(Dataset excerpts)

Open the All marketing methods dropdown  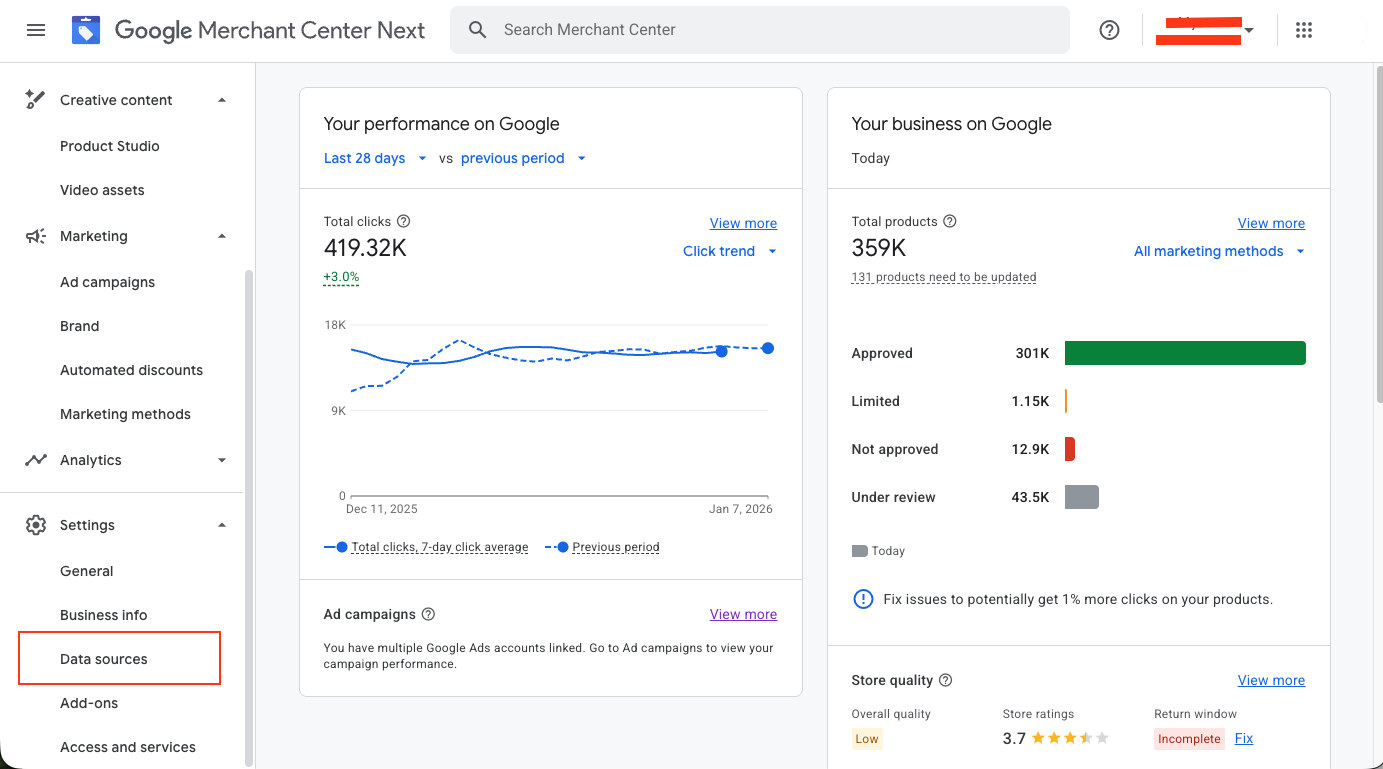(1218, 251)
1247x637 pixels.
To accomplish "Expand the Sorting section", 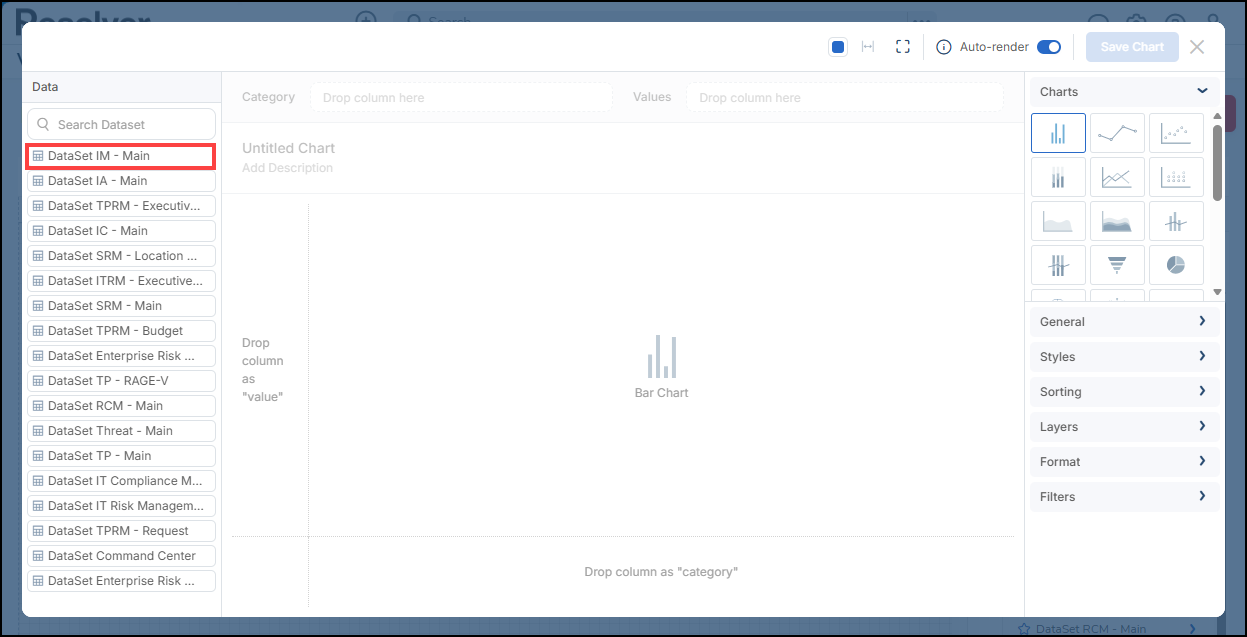I will [x=1124, y=392].
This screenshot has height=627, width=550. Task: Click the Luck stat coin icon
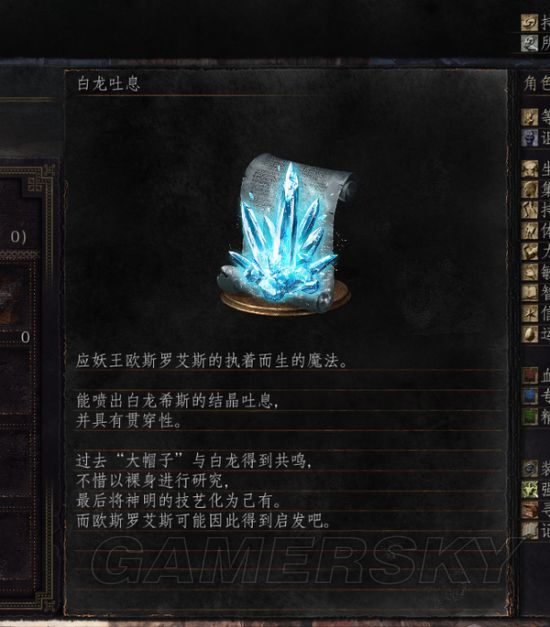point(530,334)
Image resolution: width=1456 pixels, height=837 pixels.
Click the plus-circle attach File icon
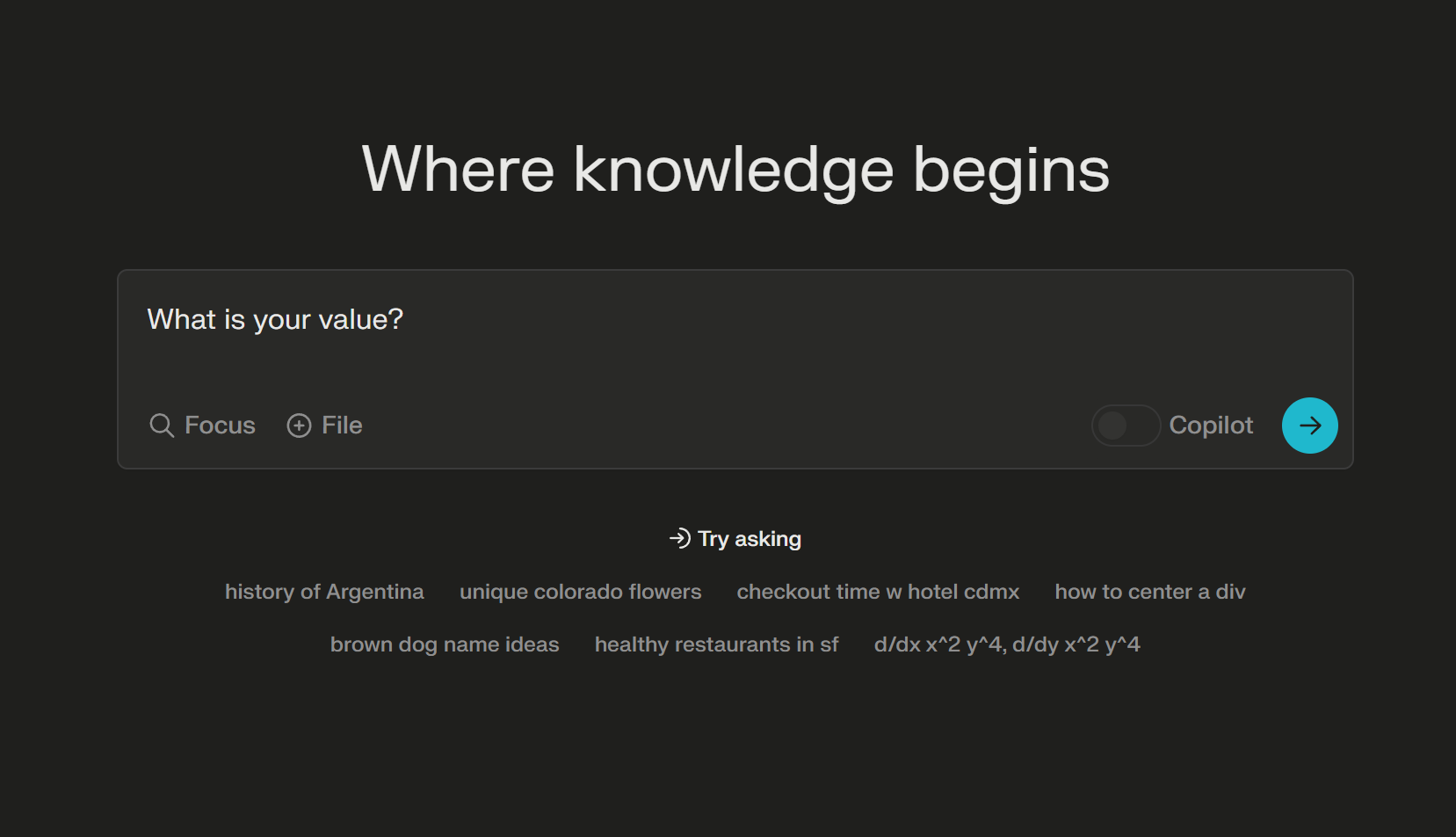click(x=299, y=426)
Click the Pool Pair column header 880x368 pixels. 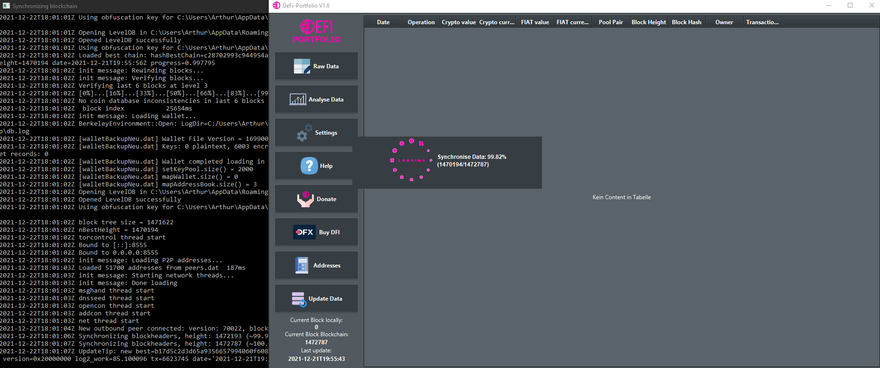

(End Dataset excerpts)

From the line containing "Click the plus-circle attach File icon" down to the final line of the records above, restate every line word for word, add nothing, and skip the pictures.

- Exercise answer -
Click the plus-circle attach File icon
click(x=299, y=426)
Click the Pool Pair column header 880x368 pixels. 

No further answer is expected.